[Rows of pointing data]
● ● ●

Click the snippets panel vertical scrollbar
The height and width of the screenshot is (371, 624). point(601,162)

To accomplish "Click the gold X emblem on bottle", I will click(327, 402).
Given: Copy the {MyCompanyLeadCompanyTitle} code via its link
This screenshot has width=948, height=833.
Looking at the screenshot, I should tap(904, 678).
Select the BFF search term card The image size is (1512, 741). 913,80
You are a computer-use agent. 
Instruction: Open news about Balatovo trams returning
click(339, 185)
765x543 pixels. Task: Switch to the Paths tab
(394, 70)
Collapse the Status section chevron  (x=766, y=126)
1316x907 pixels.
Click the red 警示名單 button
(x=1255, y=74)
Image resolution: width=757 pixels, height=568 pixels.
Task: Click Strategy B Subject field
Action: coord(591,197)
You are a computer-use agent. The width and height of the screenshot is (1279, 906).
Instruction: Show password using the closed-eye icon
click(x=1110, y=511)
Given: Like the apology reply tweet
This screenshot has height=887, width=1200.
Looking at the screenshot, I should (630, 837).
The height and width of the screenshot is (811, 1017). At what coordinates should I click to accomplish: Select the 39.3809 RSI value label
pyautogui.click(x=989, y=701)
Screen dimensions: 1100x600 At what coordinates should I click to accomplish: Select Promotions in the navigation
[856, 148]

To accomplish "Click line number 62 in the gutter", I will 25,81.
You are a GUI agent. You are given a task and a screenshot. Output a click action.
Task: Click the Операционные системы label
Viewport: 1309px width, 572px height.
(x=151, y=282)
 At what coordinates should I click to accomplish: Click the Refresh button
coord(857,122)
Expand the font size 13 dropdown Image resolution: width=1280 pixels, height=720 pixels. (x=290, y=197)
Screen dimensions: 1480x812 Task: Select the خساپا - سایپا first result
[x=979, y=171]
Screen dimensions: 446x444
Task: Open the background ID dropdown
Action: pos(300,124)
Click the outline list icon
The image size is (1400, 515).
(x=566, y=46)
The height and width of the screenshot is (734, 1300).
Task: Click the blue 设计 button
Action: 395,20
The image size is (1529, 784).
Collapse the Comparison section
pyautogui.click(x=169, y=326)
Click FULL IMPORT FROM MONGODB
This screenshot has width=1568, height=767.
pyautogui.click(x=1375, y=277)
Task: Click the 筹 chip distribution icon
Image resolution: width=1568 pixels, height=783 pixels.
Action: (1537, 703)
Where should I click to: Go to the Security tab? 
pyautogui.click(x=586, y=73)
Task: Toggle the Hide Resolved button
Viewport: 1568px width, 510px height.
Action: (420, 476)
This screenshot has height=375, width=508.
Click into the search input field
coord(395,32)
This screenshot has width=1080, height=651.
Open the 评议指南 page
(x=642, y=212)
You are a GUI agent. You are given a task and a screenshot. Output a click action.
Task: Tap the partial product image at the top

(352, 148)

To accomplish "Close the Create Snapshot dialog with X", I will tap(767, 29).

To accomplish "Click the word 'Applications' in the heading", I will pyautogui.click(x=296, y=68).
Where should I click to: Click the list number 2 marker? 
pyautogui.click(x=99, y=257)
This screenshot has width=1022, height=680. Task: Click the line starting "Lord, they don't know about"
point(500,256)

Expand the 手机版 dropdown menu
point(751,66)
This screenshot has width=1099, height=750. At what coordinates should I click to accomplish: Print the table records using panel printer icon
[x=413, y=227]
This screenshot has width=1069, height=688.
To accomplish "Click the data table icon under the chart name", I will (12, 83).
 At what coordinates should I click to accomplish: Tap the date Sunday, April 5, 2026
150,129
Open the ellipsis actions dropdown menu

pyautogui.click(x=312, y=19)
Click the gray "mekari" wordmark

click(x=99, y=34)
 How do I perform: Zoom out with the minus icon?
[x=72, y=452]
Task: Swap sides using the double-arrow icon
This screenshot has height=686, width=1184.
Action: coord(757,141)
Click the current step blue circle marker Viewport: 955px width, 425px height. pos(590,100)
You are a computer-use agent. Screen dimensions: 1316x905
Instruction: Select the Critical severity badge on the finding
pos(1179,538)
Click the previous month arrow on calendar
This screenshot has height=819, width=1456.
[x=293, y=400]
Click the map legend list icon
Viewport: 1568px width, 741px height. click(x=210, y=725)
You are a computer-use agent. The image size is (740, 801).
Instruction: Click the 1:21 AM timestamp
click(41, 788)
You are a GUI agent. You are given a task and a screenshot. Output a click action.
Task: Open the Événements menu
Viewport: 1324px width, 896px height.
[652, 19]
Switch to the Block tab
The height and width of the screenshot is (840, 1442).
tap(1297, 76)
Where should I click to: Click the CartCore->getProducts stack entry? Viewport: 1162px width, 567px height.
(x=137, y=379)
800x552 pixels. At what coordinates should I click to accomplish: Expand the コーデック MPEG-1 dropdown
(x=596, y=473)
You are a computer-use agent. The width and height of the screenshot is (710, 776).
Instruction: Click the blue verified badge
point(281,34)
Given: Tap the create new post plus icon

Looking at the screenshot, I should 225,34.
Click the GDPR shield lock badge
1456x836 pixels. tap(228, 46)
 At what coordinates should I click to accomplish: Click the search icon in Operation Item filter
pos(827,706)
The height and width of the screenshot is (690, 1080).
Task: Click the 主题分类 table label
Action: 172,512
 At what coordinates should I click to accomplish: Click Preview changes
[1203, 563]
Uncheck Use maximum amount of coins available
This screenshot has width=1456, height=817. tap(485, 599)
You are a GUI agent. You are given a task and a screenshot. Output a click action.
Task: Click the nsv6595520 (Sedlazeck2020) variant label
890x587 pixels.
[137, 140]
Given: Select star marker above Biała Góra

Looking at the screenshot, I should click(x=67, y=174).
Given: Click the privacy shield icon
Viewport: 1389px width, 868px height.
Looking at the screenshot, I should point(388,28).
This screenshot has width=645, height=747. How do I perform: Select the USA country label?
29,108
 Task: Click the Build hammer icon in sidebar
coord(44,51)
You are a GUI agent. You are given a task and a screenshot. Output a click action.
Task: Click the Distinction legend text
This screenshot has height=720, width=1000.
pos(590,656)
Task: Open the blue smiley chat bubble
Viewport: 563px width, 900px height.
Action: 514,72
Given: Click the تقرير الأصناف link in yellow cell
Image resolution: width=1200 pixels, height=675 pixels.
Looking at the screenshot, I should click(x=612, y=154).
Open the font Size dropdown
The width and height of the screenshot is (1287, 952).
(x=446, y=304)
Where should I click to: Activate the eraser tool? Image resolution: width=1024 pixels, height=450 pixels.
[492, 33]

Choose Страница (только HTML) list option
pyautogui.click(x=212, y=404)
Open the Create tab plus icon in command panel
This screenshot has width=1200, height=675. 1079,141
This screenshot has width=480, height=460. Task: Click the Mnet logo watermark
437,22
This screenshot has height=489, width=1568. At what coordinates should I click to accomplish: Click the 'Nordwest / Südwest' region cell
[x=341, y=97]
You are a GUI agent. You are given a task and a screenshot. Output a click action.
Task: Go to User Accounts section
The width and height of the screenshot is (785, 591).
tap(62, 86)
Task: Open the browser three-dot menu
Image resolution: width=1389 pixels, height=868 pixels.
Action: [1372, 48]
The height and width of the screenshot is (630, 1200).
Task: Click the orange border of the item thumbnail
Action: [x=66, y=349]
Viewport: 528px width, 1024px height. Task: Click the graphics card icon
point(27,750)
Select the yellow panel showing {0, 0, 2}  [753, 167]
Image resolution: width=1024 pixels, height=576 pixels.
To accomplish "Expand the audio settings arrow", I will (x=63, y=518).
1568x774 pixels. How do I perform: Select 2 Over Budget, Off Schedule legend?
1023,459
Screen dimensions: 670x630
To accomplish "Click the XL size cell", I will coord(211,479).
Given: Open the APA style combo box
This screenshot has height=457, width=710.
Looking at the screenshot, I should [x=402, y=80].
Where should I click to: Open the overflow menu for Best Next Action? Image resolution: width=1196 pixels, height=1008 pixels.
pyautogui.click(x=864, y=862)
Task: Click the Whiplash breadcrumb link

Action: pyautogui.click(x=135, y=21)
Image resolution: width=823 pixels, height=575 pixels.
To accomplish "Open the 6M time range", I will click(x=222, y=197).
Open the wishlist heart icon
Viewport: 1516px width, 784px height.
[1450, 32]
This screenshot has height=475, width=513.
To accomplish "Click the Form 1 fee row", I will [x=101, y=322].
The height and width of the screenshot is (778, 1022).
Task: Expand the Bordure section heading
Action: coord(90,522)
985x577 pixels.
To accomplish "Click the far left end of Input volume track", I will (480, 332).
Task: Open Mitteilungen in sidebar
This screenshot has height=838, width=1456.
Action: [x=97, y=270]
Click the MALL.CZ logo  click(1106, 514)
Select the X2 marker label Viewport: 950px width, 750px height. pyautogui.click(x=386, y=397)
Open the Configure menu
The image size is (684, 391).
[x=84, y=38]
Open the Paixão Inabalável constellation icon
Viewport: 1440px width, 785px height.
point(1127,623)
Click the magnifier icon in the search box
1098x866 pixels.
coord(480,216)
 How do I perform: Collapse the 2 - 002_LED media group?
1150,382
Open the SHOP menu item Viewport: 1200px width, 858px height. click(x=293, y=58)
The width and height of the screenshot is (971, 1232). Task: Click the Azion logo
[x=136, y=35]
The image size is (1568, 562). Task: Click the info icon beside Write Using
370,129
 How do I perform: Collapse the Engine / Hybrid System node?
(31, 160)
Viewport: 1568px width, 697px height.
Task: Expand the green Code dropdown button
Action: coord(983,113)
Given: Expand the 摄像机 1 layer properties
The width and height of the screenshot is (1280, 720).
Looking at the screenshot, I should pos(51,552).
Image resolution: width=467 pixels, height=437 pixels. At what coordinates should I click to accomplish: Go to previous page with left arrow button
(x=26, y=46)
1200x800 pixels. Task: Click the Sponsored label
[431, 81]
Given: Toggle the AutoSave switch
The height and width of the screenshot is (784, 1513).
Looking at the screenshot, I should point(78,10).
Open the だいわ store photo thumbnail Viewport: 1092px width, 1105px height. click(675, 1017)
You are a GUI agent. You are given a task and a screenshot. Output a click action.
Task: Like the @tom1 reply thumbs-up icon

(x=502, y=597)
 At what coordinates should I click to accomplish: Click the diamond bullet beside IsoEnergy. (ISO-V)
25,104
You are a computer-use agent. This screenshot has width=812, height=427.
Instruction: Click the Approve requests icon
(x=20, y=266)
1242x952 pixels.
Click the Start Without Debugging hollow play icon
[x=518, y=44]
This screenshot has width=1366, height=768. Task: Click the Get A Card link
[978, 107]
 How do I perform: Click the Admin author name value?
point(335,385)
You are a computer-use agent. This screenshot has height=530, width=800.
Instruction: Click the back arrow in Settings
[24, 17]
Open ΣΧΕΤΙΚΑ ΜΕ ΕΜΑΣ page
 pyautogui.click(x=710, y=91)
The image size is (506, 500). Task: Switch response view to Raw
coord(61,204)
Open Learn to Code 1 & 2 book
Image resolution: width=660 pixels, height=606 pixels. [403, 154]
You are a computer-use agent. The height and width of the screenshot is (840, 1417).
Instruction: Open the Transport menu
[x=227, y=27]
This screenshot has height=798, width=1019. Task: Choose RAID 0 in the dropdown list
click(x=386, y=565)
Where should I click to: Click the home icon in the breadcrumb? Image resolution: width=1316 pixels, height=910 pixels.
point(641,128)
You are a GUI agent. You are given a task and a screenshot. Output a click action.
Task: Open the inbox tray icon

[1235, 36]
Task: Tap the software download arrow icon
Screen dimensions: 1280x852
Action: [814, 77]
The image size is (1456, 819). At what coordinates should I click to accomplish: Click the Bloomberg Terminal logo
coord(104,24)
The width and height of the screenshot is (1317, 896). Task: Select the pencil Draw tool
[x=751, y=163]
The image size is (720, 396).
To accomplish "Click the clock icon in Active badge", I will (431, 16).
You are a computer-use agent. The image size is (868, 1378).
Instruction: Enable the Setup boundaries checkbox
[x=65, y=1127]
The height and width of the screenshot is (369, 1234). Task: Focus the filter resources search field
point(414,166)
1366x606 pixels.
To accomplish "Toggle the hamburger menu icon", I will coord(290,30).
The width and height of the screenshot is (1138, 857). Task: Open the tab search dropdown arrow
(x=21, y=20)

● ● ●

[Problem]
Print the stretch of items from the line containing "Operation Item filter" through the line containing "Looking at the screenshot, I should point(388,28).", reproducing each line verbatim.

[Response to the task]
 At what coordinates should I click to accomplish: Click the search icon in Operation Item filter
pos(827,706)
The height and width of the screenshot is (690, 1080).
Task: Click the 主题分类 table label
Action: 172,512
 At what coordinates should I click to accomplish: Click Preview changes
[1203, 563]
Uncheck Use maximum amount of coins available
This screenshot has width=1456, height=817. tap(485, 599)
You are a GUI agent. You are given a task and a screenshot. Output a click action.
Task: Click the nsv6595520 (Sedlazeck2020) variant label
890x587 pixels.
[137, 140]
Given: Select star marker above Biała Góra

Looking at the screenshot, I should click(x=67, y=174).
Given: Click the privacy shield icon
Viewport: 1389px width, 868px height.
Looking at the screenshot, I should point(388,28).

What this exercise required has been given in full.